[Stored data]
□ □ □ □ □
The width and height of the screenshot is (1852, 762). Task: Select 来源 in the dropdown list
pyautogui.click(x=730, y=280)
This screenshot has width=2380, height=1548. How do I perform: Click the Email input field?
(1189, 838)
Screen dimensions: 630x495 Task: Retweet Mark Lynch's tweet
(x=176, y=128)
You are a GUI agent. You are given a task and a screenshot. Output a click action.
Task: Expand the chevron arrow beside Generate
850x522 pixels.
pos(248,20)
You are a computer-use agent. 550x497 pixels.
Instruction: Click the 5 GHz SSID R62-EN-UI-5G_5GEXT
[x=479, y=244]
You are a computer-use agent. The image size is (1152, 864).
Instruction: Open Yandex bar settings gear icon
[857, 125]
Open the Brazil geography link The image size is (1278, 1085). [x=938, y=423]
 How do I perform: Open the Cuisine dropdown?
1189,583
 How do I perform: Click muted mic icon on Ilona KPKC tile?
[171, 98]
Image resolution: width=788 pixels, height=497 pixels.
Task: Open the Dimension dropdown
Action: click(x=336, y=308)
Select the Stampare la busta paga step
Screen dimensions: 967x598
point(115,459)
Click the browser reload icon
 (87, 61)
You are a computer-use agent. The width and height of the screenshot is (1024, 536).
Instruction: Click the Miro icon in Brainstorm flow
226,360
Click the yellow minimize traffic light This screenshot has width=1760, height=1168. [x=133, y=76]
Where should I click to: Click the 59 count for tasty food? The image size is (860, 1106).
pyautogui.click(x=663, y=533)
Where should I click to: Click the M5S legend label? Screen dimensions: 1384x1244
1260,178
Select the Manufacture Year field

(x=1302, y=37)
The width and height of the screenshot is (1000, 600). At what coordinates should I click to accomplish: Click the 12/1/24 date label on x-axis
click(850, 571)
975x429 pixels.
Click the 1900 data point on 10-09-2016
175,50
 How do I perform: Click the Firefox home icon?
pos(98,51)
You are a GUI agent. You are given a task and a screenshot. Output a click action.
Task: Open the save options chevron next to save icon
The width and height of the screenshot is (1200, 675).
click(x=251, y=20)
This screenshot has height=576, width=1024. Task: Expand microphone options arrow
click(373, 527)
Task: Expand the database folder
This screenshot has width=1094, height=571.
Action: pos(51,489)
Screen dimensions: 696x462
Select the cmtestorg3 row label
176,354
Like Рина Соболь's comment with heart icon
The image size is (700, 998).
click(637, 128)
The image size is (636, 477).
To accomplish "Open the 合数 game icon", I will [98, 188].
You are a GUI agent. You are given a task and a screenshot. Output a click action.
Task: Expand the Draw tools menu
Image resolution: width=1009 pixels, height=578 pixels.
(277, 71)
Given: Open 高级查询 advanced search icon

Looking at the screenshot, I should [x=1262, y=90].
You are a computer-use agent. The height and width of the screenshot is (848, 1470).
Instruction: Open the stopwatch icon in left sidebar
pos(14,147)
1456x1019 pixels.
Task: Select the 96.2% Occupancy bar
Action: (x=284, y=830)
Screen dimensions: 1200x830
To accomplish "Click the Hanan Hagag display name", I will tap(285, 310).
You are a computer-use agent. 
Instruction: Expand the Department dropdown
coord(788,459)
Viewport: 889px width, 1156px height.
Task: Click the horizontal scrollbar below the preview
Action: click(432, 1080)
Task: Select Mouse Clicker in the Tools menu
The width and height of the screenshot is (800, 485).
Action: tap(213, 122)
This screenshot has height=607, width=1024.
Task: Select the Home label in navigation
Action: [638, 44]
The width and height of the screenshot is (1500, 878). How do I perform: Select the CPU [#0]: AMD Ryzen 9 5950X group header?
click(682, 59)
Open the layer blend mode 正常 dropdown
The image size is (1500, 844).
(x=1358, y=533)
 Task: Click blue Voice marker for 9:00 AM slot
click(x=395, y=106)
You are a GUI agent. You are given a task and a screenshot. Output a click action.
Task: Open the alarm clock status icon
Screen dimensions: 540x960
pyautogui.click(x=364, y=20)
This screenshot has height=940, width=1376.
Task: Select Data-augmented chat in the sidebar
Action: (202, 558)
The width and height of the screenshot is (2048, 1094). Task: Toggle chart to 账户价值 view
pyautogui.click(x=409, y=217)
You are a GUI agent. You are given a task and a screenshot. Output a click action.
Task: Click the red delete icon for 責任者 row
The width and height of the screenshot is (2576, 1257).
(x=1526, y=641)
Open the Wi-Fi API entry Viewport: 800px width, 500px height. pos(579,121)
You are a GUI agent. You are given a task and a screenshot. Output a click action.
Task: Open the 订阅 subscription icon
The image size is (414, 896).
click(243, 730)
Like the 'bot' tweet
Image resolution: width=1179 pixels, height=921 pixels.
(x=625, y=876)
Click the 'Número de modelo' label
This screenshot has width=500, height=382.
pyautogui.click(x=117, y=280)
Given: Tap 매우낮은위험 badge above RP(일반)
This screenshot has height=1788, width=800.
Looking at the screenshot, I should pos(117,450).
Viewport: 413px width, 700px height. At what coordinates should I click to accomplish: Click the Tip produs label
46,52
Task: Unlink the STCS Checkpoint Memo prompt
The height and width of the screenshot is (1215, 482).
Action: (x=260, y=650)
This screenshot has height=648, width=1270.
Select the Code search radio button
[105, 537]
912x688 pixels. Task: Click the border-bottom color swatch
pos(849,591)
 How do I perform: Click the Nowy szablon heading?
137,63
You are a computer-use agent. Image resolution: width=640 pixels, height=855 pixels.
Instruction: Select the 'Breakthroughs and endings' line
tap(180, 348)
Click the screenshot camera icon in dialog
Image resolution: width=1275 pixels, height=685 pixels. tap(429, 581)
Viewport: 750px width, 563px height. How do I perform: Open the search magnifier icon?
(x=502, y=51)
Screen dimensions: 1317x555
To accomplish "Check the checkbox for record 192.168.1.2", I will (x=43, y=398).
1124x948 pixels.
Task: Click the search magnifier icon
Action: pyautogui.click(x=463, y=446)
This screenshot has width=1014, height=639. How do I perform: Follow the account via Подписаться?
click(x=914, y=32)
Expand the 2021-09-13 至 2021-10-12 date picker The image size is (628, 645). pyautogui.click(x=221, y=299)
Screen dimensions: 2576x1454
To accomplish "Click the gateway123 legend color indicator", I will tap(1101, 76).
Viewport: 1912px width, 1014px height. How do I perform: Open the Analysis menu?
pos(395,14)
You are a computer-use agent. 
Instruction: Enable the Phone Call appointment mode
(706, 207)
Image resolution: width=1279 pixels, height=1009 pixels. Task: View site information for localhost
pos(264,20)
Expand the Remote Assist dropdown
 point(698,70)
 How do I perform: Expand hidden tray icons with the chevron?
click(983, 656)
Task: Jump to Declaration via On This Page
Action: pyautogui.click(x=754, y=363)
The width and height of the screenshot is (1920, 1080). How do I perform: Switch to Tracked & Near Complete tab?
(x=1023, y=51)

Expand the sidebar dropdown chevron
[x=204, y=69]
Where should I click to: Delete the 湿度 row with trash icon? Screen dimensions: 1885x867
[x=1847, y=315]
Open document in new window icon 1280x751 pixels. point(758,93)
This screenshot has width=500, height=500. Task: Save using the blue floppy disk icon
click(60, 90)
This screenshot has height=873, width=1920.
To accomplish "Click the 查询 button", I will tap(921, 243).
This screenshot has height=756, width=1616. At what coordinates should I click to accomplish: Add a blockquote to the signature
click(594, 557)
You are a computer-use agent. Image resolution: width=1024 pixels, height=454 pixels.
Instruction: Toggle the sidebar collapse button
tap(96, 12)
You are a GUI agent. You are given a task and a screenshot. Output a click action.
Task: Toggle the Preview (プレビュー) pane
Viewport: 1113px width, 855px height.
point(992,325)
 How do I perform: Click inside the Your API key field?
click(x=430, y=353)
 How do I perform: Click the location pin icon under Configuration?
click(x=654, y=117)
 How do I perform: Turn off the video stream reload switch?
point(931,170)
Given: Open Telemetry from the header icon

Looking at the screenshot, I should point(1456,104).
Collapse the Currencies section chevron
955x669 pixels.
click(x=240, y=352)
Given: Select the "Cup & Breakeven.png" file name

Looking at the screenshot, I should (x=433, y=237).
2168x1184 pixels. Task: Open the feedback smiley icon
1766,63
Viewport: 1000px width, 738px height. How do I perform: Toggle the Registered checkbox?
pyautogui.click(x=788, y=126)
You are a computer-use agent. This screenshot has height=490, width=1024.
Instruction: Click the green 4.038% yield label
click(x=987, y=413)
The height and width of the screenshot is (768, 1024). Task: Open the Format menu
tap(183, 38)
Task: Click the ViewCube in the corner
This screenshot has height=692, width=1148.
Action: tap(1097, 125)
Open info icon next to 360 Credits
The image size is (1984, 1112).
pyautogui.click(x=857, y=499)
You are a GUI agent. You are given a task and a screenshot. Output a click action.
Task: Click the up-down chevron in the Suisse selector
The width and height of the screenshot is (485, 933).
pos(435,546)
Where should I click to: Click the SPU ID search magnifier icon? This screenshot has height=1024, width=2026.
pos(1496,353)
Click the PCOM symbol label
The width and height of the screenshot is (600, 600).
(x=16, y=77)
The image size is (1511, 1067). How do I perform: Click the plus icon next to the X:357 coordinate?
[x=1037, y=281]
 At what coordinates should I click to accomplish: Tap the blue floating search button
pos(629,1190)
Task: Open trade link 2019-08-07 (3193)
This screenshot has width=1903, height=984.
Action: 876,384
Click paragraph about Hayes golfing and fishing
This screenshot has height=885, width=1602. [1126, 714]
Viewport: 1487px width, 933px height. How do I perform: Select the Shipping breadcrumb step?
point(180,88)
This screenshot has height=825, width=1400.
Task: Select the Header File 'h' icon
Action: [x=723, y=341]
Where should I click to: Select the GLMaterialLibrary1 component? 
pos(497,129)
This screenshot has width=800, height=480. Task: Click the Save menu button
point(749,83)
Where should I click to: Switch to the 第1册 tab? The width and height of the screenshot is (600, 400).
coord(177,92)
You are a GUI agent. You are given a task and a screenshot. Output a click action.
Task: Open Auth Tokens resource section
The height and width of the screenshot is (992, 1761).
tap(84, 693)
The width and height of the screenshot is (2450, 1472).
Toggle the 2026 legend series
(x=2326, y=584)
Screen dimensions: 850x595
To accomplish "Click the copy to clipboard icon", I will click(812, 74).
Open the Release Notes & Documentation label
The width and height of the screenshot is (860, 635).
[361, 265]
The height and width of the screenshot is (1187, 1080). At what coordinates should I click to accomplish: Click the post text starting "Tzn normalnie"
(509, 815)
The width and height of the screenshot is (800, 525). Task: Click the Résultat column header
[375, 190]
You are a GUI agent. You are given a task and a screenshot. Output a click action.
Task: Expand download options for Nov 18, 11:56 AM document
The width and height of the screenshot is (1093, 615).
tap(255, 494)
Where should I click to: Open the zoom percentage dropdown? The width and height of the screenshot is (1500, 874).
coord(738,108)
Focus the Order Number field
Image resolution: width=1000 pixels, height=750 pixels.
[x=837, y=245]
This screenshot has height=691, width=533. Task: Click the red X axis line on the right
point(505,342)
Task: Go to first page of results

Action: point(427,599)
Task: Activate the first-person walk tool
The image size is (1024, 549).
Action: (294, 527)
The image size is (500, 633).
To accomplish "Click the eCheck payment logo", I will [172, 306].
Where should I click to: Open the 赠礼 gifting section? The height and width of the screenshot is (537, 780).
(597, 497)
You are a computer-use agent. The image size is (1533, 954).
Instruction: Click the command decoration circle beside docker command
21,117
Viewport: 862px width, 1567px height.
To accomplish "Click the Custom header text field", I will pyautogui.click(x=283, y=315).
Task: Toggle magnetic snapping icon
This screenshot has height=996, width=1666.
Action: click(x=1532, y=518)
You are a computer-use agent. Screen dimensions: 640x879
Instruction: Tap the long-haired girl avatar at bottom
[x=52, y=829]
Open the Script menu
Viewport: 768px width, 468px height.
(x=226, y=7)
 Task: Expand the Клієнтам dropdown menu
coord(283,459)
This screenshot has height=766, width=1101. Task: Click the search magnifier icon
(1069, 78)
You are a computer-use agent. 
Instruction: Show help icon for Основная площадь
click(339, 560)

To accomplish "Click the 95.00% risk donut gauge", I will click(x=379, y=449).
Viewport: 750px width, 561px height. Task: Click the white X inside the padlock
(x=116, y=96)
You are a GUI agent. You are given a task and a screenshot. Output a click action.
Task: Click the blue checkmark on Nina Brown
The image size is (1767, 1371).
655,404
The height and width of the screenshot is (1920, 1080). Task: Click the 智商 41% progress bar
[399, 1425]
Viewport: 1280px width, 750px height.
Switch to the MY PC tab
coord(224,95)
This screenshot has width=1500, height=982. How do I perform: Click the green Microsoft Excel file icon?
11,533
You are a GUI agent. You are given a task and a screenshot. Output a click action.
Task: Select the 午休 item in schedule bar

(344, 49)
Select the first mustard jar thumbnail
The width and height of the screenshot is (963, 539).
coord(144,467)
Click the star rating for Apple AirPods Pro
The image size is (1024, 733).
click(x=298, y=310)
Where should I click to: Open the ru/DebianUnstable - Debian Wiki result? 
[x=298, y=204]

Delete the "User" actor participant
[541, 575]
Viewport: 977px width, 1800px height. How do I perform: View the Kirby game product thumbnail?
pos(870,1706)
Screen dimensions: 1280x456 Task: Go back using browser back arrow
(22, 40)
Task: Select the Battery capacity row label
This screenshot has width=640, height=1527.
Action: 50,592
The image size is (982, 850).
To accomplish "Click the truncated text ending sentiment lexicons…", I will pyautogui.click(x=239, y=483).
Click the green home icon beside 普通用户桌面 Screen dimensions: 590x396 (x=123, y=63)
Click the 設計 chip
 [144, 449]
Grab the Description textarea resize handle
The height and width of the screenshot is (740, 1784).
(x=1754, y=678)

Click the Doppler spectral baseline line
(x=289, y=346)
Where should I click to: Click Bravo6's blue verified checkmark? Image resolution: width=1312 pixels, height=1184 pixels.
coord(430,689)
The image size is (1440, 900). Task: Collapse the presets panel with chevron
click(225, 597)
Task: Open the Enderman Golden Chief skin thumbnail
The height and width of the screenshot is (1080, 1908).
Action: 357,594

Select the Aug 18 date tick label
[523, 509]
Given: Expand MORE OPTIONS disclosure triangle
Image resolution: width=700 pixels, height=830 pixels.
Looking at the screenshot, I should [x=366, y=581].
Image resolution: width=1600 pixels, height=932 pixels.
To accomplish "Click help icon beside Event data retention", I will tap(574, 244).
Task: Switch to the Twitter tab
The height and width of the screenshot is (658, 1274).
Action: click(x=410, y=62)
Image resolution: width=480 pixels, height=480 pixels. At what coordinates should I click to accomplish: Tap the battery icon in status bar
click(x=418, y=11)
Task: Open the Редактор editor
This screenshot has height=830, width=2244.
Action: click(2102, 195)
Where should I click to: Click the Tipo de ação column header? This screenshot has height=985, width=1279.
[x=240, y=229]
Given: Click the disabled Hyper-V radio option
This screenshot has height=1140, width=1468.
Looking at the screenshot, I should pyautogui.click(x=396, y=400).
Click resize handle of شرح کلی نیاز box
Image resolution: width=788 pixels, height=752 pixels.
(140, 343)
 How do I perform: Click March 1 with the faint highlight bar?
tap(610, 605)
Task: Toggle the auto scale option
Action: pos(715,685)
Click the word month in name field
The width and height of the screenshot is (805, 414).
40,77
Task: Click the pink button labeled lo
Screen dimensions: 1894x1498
□ □ □ □ □
Problem to work on - Line by line, count how many lines of the entries contain the word "handle", and give only that number.

Response to the exercise - 2